Budget 2026 : la lassitude des députés face à des débats interminables à l’Assemblée

16.01.2026 06:56
2 min de lecture

Le 13 janvier 2026, le gouvernement a interrompu les débats sur le budget 2026, faisant face à une lassitude généralisée parmi les députés, qui ont exprimé leur frustration lors des récentes séances, rapporte TopTribune.

Peu avant minuit, le ministre des Relations avec le Parlement, Laurent Panifous, a annoncé l’annulation des séances de vote prévues pour vendredi et lundi prochains, précisant que le texte sera réexaminé mardi avec une approche gouvernementale encore à déterminer.

M. Panifous a déclaré : « Force est de constater que ce soir, nous nous éloignons définitivement d’un texte de compromis acceptable par une majorité de députés. » Cette déclaration marque l’échec d’une stratégie visant à accorder plus de pouvoir au Parlement, mise en œuvre par le ministre des Finances, Sébastien Lecornu.

Au cours des derniers jours, les députés ont affiché un manque d’enthousiasme quant à la reprise de l’examen du budget, qui avait été suspendu pendant les fêtes de fin d’année. La députée Marie-Christine Dalloz (Les Républicains) a exprimé son épuisement face à la répétition des débats : « Je suis fatiguée de refaire toujours le même débat, d’entendre les mêmes arguments. »

« J’ai l’impression d’être un robot et de faire la même chose tous les jours. (…) Si encore on avait des résultats, si on arrivait à des compromis, mais même pas. »

Steevy Gustave Député écologiste de l’Essonne

Initialement, certains députés avaient tenté de dépasser leurs divergences, mais cette fois-ci, beaucoup ont abandonné l’idée de s’entendre, ce qui a conduit à une série de votes incohérents, notamment concernant le budget des collectivités locales.

« Les gens sont crevés. On le voit dans l’hémicycle, » a commenté un élu. La députée MoDem, Perrine Goulet, a déploré le manque de cohérence dans les votes, affirmant que les discussions budgétaires font obstacle à d’autres textes indispensables. Pendant une période où les élus se concentrent sur les cérémonies des vœux et à l’approche des municipales, l’extension des débats complique davantage la situation.
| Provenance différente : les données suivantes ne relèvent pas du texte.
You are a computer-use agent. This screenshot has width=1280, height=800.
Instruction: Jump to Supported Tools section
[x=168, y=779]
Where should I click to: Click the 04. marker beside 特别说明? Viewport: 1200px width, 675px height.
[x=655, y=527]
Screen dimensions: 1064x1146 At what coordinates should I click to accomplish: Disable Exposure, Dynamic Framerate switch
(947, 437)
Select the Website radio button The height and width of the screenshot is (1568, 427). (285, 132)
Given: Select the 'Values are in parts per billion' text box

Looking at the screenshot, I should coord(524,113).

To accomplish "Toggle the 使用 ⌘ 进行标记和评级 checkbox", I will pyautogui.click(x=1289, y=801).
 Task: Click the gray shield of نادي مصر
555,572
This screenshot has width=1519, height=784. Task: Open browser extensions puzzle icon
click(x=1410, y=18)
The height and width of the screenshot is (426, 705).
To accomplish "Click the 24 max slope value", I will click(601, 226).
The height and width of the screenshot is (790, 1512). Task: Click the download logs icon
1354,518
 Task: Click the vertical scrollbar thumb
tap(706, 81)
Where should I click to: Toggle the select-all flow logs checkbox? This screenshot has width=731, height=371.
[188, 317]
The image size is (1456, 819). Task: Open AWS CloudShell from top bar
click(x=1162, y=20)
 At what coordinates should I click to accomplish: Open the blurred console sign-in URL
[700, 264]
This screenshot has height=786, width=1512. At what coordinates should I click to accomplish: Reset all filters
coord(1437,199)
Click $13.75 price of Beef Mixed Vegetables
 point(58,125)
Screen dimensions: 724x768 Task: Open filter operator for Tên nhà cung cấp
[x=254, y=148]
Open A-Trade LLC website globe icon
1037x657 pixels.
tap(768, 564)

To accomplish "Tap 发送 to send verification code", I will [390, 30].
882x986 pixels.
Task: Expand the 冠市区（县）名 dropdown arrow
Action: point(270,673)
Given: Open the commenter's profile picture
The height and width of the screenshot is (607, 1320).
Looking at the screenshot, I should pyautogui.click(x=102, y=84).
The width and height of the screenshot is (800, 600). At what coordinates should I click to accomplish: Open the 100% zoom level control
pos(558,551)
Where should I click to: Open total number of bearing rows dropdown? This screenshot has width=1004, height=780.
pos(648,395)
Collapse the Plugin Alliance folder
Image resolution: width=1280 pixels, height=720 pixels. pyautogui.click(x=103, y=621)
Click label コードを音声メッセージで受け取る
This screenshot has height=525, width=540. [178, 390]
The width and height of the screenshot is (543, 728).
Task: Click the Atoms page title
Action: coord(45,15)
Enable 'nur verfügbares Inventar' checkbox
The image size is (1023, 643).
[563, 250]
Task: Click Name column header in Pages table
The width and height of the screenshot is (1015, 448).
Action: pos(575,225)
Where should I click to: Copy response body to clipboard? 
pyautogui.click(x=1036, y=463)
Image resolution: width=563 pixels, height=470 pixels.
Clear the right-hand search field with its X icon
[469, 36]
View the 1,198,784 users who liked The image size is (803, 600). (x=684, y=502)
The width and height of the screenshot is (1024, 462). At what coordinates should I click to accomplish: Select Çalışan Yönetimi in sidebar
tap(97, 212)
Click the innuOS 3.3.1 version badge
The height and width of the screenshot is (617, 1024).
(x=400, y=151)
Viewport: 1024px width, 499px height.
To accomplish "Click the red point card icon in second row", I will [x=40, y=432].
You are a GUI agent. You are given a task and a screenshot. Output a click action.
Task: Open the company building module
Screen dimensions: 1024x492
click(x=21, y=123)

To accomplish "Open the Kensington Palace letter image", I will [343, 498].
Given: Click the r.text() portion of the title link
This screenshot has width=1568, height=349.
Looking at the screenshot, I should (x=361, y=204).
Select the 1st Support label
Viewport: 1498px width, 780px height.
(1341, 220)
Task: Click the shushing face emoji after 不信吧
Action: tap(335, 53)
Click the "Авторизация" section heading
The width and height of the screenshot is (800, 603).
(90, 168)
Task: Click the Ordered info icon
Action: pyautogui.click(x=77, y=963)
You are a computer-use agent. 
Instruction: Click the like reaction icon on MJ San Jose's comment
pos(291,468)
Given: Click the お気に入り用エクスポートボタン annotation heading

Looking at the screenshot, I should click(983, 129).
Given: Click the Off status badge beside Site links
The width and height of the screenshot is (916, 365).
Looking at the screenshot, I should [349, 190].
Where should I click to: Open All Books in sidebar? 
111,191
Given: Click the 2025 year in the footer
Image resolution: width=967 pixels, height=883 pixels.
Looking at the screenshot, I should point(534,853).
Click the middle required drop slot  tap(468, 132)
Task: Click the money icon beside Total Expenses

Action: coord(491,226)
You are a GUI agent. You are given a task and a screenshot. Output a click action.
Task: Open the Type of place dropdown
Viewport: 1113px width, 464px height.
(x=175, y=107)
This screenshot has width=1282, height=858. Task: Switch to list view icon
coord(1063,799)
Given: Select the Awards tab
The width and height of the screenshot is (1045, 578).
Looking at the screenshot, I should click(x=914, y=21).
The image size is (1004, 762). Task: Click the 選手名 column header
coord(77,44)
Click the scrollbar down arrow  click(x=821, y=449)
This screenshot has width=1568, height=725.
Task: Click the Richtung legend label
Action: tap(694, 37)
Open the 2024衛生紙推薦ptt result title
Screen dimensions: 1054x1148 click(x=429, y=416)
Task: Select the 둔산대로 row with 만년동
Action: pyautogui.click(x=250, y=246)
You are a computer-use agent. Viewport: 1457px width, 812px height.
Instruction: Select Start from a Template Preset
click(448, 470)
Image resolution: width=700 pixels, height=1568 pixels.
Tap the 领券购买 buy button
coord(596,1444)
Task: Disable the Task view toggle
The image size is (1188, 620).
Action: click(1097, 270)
La responsabilité de ce blocage incombe largement au Premier ministre, qui a opté pour ne pas recourir tout de suite à l’article 49.3 de la Constitution, permettant d’imposer un budget, déclenchant ainsi l’agacement des députés, qui considèrent cette option comme inéluctable.

« J’attends que l’arbitre siffle la fin du match, » a résumé Dalloz. D’autres élus expriment leur confusion quant à la nécessité de prolonger des débats dont l’issue est déjà connue. « Il y a un côté absurde à laisser débattre alors que tout le monde connaît l’issue, » a ajouté un député de la majorité.

Sébastien Lecornu, qui avait promis de ne pas activer le 49.3, se retrouve maintenant dans une position délicate et devrait proposer des solutions pour parvenir à un budget de compromis dès vendredi, selon M. Panifous. Jeudi, il a défendu l’importance de maintenir les discussions, espérant encore obtenir des accords.

Une députée a souligné que l’établissement d’une « culture du compromis », semblable à celle d’autres pays européens, nécessite un temps d’adaptation. « On fera peut-être mieux l’année prochaine, » a-t-elle conclu.